Stored data

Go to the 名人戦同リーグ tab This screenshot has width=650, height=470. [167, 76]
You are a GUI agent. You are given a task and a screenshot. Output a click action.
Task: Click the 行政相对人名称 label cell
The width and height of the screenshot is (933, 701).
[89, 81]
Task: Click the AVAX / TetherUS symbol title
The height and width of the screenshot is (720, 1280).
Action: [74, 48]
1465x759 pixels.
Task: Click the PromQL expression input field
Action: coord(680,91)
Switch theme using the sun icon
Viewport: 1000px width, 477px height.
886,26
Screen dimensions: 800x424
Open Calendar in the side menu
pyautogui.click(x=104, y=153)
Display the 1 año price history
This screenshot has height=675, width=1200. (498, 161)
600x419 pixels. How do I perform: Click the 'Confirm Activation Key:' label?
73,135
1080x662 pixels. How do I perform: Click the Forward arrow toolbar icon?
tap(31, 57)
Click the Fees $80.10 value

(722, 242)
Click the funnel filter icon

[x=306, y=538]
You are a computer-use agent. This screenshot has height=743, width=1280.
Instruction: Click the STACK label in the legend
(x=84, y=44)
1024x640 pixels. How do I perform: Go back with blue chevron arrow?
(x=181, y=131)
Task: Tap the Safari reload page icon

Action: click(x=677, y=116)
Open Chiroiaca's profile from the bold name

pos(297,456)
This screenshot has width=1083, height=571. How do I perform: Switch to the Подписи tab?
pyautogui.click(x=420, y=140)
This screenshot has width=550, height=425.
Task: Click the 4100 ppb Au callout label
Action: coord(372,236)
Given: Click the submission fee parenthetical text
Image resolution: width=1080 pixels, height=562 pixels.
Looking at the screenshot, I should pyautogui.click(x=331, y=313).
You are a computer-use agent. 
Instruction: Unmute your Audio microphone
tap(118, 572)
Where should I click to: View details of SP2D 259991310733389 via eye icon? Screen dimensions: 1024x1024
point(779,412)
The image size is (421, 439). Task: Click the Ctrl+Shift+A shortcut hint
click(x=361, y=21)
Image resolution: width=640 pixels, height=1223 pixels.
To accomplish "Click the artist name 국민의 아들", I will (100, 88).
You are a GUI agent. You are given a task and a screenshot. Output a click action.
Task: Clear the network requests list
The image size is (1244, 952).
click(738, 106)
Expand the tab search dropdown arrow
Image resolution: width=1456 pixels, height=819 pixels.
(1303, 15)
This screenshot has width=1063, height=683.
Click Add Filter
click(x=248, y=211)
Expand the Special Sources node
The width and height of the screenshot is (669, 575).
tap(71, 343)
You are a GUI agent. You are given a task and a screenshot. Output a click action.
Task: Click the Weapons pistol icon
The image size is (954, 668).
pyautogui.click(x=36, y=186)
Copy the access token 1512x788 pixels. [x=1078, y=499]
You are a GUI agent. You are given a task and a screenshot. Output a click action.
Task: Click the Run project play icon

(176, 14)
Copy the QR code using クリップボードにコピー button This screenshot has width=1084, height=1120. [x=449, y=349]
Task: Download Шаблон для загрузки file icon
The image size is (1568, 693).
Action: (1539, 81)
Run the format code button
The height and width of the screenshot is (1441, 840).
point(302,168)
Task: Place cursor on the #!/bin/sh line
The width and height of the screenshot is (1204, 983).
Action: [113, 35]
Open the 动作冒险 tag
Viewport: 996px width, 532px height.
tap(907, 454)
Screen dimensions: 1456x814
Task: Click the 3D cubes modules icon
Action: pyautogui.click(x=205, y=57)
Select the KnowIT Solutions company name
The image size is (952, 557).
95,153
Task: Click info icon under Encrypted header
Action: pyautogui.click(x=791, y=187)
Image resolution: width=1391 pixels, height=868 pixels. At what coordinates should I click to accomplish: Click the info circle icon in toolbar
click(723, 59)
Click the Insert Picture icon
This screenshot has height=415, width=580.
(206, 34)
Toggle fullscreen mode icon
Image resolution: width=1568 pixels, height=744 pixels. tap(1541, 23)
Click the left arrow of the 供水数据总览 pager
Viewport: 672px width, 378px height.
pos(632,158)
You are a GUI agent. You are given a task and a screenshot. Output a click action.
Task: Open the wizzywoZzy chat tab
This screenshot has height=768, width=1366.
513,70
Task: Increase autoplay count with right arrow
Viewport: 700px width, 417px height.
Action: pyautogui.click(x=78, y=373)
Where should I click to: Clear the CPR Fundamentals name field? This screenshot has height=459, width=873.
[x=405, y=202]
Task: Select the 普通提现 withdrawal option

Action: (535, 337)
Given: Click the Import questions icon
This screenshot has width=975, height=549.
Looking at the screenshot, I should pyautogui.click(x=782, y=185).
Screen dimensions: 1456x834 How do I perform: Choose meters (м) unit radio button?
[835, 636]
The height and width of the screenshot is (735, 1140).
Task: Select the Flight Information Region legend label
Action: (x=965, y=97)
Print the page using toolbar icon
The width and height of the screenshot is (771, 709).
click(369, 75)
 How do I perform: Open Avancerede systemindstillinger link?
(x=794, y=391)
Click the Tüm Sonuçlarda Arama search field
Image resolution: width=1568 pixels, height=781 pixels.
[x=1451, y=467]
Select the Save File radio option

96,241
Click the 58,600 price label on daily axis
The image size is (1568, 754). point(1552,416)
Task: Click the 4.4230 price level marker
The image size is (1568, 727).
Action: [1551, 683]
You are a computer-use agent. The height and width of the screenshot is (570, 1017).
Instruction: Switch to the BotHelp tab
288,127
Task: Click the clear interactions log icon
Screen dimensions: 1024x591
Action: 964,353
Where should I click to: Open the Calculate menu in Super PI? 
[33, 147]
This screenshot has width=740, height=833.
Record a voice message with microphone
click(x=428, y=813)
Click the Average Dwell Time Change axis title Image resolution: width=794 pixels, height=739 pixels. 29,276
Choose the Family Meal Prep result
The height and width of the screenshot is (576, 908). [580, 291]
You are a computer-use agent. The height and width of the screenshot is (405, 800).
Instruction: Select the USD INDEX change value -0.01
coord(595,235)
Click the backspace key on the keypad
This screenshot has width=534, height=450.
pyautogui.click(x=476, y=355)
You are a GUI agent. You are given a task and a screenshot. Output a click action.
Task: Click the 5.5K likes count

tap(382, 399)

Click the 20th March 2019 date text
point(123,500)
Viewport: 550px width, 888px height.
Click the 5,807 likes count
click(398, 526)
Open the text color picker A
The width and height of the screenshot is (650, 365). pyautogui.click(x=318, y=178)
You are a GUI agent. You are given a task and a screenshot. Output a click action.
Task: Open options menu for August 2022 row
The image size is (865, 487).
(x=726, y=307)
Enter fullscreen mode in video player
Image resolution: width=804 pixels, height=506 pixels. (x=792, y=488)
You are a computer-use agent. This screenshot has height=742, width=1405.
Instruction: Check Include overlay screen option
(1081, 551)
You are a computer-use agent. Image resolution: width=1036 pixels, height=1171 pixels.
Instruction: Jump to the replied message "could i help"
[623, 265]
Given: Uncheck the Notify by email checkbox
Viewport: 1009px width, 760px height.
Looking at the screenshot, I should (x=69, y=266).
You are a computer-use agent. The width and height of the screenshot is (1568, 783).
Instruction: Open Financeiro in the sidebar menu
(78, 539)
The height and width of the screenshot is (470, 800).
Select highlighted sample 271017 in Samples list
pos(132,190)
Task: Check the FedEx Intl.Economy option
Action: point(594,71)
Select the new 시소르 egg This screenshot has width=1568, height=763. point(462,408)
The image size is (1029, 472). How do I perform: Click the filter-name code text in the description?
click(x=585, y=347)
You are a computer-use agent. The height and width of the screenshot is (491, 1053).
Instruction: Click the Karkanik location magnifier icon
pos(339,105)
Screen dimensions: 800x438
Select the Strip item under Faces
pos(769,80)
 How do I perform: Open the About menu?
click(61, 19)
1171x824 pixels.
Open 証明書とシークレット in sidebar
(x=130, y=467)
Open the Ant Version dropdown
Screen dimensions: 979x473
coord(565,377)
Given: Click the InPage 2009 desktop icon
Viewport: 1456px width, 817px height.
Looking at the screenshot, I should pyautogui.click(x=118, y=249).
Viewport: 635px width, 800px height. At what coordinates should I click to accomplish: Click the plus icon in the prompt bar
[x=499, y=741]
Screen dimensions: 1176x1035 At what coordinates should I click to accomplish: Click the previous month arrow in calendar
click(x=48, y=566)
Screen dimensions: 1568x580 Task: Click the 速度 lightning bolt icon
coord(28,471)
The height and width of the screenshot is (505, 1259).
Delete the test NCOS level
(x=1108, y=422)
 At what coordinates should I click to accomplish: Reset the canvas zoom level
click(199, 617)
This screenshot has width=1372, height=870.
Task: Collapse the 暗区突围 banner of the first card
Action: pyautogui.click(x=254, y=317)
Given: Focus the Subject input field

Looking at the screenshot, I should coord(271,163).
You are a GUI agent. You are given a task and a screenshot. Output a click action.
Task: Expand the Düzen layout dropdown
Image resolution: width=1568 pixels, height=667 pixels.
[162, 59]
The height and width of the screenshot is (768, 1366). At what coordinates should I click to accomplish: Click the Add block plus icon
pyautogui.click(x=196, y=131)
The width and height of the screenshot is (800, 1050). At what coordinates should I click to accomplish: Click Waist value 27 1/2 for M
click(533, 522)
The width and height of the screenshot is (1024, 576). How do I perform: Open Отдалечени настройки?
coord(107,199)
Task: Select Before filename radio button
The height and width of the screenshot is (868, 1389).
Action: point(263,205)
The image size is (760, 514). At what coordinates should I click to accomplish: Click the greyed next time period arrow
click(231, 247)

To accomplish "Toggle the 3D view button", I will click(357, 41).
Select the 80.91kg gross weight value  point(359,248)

> **Task instructions**: Using the entries above, return each line that includes the word "will".

> **The completed task**:
To accomplish "Click the artist name 국민의 아들", I will (100, 88).
To accomplish "Toggle the 3D view button", I will click(357, 41).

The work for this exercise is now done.